Des médias européens critiques du Premier ministre hongrois sommés de présenter des excuses
Des médias européens ayant émis des critiques sur l’état d’urgence instauré par le Premier ministre hongrois Viktor Orbán pour lutter contre le Covid-19 ont été sommés de présenter des excuses par les ambassadeurs des pays concernés. Reporters sans frontières (RSF) dénonce une opération d'intimidation sur les correspondants étrangers, qui s’ajoute aux pressions déjà subies par les médias hongrois.
A Vienne, c’est par une lettre publiée sur le site de son ambassade le 30 mai dernier, que la Hongrie a demandé à plusieurs rédactions autrichiennes “de présenter des excuses pour l’expression répétée” d’allégations sur la restriction de la liberté de la presse et des pouvoirs du parlement. L’ambassadeur Andor Nagy assure que ces excuses sont dues “non seulement au gouvernement élu de Hongrie, mais également à la grande majorité de la population hongroise [...] et, enfin et surtout, à vos lecteurs/téléspectateurs/votre audience”. En Suisse, le quotidien Tribune de Genève a reçu une demande similaire de l’ambassadeur hongrois à Bern István Nagy. En Finlande, c’est le porte-parole du Premier ministre Viktor Orbán qui a exigé des excuses à deux experts de la politique hongroise qui avaient critiqué, dans le quotidien Ilta-Sanomat et à la chaîne publique YLE, les mesures prises par le chef du gouvernement hongrois. En Suède, l’ambassadeur de Hongrie, Adrien Müller, s'est lui-même plaint sur le site du gouvernement, de ce qu’il considère comme une “preuve choquante de déni de droit de réponse” après que le principal quotidien du pays Dagens Nyheter a refusé de publier sa lettre sur le “journalisme responsable”.
“Après avoir restreint la liberté de la presse en Hongrie, le gouvernement hongrois voudrait désormais faire taire des médias étrangers, dénonce Pavol Szalai, responsable du Bureau UE/Balkans à RSF. La teneur de ces demandes d’excuses et le ton sur lequel elles sont demandées en font une opération d’intimidation inacceptable, qui fait craindre un effet dissuasif sur les rédactions étrangères et leurs correspondants en Hongrie.”

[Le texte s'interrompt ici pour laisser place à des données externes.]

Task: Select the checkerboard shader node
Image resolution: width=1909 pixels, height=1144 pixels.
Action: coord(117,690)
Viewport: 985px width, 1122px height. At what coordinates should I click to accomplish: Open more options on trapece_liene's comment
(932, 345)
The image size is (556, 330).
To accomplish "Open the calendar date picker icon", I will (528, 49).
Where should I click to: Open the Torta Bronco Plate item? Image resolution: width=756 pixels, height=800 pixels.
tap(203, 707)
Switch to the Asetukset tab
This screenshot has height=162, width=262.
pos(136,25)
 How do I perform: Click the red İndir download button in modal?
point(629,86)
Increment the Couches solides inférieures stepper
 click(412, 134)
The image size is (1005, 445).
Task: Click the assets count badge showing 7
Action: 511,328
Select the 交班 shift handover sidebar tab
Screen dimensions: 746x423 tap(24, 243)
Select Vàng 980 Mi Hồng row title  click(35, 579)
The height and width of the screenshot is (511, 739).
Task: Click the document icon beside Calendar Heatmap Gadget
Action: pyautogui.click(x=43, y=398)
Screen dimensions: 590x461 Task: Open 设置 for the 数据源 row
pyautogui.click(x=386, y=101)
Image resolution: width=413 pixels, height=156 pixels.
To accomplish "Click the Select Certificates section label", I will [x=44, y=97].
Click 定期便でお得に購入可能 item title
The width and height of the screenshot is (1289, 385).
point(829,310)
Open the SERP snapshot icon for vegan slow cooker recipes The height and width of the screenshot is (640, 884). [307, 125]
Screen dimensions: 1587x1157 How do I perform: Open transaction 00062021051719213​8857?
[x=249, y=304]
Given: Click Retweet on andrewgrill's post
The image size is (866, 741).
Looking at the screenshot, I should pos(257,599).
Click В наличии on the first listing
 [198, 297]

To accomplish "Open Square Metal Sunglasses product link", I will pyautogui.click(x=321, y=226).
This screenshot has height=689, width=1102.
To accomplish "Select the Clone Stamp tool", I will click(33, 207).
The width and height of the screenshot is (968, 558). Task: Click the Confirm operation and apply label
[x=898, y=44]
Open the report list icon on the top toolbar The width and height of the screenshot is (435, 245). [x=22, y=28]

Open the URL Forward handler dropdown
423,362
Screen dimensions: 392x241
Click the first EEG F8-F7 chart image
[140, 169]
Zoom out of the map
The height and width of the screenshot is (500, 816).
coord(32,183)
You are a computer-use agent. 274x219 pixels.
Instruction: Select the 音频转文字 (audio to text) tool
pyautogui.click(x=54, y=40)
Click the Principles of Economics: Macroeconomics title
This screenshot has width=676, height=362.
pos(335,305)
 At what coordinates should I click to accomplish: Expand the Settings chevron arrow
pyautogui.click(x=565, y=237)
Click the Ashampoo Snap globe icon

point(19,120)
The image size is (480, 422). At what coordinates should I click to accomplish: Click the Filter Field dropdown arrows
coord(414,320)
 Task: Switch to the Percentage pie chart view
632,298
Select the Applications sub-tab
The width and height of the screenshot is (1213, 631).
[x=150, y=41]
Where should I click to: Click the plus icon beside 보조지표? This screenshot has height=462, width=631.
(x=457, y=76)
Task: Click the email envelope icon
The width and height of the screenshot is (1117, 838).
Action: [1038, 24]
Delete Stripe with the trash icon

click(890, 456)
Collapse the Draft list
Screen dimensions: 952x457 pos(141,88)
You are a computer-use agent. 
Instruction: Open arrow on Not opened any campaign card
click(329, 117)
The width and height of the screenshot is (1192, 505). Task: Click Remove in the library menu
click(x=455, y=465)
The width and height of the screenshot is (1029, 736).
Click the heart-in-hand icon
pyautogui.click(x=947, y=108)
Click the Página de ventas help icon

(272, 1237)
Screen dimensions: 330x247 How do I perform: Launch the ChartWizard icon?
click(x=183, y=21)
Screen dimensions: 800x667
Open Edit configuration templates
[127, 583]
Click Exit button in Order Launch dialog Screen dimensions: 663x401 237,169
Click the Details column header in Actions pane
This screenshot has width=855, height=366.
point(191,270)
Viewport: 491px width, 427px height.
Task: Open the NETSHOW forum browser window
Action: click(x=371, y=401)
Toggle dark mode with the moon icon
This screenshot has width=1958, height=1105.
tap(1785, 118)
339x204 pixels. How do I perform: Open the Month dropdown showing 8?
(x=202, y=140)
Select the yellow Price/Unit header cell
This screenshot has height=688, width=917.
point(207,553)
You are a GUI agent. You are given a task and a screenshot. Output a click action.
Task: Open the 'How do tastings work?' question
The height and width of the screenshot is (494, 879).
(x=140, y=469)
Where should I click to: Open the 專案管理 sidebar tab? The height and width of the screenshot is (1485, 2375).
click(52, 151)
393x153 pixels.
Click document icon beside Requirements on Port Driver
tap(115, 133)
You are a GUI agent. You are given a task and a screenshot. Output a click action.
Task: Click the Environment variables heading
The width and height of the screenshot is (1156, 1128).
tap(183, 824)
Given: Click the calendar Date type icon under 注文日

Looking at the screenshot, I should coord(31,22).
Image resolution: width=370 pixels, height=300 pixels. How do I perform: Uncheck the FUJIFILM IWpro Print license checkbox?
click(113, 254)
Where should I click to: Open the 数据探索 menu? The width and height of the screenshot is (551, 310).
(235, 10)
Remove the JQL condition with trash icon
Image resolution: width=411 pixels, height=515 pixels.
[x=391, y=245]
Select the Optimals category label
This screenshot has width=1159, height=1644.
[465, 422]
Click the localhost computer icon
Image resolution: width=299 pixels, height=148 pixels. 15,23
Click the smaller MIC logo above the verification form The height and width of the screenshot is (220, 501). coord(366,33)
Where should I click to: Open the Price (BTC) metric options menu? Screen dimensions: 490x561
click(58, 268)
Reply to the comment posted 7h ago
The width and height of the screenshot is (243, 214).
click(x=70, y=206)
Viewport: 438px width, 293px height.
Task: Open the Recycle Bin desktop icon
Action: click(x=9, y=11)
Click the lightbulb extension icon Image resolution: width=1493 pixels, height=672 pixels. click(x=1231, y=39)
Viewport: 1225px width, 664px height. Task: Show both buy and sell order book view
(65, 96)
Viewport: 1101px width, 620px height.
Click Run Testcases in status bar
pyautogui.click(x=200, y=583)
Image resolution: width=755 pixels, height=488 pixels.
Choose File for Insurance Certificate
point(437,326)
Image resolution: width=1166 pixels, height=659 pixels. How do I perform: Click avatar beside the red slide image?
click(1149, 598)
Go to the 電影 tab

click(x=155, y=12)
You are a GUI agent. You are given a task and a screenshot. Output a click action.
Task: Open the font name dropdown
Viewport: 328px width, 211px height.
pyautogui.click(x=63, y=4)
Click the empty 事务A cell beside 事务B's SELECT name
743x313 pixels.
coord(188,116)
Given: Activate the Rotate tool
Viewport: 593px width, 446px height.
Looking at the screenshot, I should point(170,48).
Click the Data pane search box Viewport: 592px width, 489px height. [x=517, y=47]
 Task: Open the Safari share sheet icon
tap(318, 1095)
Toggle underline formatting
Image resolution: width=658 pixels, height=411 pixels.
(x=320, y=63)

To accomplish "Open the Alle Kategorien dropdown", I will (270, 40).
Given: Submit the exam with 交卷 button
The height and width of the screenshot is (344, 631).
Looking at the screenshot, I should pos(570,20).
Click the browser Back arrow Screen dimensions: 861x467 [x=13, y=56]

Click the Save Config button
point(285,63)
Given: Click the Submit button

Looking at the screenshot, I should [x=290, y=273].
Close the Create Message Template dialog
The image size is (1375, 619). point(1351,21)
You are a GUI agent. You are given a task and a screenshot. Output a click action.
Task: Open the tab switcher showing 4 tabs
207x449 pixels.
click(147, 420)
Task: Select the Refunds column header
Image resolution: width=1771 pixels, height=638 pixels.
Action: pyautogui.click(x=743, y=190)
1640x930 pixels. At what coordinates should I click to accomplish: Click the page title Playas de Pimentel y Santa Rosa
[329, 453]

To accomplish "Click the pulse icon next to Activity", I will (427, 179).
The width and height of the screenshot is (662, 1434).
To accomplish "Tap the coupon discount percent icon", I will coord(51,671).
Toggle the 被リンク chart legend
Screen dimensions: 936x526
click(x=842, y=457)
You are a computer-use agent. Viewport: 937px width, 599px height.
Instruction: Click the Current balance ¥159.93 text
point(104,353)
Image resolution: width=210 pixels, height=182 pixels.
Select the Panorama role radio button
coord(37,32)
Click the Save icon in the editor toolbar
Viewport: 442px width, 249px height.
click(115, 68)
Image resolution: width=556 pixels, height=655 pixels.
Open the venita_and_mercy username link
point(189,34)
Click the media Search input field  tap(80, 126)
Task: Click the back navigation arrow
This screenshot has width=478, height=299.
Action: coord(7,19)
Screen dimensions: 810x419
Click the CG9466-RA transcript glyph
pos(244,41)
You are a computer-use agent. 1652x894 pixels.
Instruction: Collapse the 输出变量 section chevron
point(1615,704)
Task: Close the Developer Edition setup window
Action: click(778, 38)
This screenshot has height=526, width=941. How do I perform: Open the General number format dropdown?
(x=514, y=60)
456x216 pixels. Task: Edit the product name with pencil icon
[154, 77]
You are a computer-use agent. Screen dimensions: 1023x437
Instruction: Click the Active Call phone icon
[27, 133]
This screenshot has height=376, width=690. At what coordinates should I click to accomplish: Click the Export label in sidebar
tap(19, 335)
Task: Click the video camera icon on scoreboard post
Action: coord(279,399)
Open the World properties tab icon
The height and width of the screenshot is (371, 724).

Afin de démontrer que les médias internationaux “détournaient des faits” et formulaient une “critique infondée”, le gouvernement avait promis, dans ses demandes d’excuses, de mettre prochainement fin à l’état d’urgence et à la suspension du Parlement. Si la fin de l’état d’urgence a bien été votée le 16 juin dernier, les mesures prises par les autorités sous prétexte de lutte contre le coronavirus n’en ont pas moins affecté la presse indépendante du pays, déjà fortement affaiblie.
La menace de peines allant jusqu’à cinq ans de prison pour diffusion de “fausses informations” sur le coronavirus, dénoncée par RSF, a eu un effet d’intimidation certain sur les journalistes, mais aussi sur leurs sources, et notamment des soignants. Cela vaut également pour l’arrestation spectaculaire, diffusée sur le site de la police, de deux retraités, dont un militant local d’opposition, pour leurs posts critiques de l’action du gouvernement sur Facebook. L’état d’urgence a également limité l’accès à l’information des journalistes indépendants en permettant aux institutions étatiques de prolonger leur délai de réponse de 15 à 45 jours, voire jusqu’à 90 jours dans le cas de grands volumes de données.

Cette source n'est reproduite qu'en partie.